=== Task to carry out ===
Each line of the records that holds "arrows" should be shown in full.

=== Exercise materials ===

....

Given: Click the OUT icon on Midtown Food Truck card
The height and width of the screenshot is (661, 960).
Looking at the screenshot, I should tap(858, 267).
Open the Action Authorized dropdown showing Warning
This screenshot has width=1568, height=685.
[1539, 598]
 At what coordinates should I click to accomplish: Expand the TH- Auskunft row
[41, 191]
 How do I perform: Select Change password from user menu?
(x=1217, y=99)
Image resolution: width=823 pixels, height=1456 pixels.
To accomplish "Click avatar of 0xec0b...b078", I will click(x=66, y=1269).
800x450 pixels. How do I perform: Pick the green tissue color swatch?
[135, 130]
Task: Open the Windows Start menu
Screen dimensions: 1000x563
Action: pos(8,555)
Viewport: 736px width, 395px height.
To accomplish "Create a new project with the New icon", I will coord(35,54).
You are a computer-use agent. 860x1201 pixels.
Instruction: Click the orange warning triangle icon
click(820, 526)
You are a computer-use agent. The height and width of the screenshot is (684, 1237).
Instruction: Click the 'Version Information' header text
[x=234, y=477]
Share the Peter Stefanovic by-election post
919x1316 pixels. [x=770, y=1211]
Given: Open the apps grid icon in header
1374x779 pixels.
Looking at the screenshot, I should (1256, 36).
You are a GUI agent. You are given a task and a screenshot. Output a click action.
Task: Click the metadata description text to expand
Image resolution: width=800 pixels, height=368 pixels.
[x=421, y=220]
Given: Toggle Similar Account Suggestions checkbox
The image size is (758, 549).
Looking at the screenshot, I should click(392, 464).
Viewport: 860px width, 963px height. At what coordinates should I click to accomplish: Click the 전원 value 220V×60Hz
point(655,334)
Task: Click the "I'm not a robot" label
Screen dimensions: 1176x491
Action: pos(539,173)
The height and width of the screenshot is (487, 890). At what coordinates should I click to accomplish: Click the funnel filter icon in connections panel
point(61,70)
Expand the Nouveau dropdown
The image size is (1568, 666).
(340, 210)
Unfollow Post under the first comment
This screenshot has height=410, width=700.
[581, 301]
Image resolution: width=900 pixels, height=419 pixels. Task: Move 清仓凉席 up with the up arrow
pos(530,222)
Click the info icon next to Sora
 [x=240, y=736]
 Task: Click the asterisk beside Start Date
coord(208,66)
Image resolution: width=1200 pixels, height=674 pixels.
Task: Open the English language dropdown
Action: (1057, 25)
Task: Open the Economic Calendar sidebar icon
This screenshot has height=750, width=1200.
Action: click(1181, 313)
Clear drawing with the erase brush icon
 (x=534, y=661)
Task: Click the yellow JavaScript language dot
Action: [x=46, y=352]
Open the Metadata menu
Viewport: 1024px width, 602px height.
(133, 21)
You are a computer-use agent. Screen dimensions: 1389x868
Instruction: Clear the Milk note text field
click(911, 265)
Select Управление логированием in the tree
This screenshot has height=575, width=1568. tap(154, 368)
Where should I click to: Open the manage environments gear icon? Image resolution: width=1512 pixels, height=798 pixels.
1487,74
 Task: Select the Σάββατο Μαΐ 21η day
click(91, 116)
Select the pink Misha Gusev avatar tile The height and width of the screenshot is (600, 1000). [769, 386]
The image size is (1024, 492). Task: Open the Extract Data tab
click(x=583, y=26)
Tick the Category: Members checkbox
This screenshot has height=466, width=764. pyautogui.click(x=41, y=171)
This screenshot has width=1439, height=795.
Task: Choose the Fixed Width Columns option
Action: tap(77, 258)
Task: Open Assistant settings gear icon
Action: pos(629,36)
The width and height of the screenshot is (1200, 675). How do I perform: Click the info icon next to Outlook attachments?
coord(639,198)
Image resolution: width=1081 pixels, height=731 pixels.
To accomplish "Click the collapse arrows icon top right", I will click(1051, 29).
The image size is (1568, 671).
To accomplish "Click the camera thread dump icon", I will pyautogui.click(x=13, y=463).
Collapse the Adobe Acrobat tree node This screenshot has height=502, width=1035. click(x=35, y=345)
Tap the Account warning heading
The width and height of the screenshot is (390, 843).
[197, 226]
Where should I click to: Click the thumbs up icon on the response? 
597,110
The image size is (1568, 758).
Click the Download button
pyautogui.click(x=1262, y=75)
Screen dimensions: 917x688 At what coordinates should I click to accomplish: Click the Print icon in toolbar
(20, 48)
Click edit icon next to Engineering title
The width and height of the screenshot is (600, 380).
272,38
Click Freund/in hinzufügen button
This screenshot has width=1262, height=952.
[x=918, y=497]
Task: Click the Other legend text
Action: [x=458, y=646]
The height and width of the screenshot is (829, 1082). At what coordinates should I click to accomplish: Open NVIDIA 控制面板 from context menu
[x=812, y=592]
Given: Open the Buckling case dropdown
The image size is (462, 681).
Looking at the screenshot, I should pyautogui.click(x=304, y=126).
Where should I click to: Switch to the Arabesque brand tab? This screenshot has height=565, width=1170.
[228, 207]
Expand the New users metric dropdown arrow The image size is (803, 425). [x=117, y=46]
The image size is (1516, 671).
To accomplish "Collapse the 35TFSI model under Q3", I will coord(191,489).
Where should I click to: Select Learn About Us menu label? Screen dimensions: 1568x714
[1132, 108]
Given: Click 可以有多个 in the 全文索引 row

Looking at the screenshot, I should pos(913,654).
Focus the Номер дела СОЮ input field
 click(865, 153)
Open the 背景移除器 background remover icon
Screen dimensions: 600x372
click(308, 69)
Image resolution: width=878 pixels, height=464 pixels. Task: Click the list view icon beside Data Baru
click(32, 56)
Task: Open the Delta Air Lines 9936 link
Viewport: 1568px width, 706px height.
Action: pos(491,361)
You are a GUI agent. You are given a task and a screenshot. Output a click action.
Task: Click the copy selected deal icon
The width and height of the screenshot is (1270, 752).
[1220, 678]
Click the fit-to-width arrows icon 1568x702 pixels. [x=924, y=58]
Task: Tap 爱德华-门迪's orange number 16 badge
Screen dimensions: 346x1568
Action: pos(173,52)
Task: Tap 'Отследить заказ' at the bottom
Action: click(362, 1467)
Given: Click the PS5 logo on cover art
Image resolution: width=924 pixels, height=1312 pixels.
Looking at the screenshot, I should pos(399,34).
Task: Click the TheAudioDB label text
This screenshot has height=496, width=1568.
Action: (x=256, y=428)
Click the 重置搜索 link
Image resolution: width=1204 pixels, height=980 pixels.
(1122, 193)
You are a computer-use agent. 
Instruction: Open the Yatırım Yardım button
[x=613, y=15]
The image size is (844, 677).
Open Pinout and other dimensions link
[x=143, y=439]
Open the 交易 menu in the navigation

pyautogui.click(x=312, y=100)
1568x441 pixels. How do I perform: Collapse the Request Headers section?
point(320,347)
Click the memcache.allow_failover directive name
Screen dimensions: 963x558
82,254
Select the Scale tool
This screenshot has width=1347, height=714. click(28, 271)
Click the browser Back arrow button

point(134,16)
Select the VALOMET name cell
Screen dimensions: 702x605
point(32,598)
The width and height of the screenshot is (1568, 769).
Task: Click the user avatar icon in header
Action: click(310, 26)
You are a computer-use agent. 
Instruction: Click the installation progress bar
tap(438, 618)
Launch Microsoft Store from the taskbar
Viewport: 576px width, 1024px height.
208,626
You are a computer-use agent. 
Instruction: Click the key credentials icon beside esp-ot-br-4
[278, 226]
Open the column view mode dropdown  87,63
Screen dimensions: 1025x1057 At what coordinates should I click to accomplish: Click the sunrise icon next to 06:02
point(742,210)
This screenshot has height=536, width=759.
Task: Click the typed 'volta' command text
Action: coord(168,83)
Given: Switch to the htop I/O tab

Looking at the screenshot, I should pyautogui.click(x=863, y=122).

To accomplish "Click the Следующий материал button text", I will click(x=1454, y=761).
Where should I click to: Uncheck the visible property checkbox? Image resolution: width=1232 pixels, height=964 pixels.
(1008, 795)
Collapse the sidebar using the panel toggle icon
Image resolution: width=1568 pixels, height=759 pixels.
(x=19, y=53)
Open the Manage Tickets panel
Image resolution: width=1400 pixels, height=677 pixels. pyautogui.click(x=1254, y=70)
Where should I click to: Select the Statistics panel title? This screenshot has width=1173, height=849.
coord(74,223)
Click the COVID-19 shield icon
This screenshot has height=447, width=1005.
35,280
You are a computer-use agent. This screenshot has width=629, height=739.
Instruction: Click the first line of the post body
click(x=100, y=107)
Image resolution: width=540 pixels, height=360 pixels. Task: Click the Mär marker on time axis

....

=== Response ===
To accomplish "Click the collapse arrows icon top right", I will click(1051, 29).
Click the fit-to-width arrows icon 1568x702 pixels. [x=924, y=58]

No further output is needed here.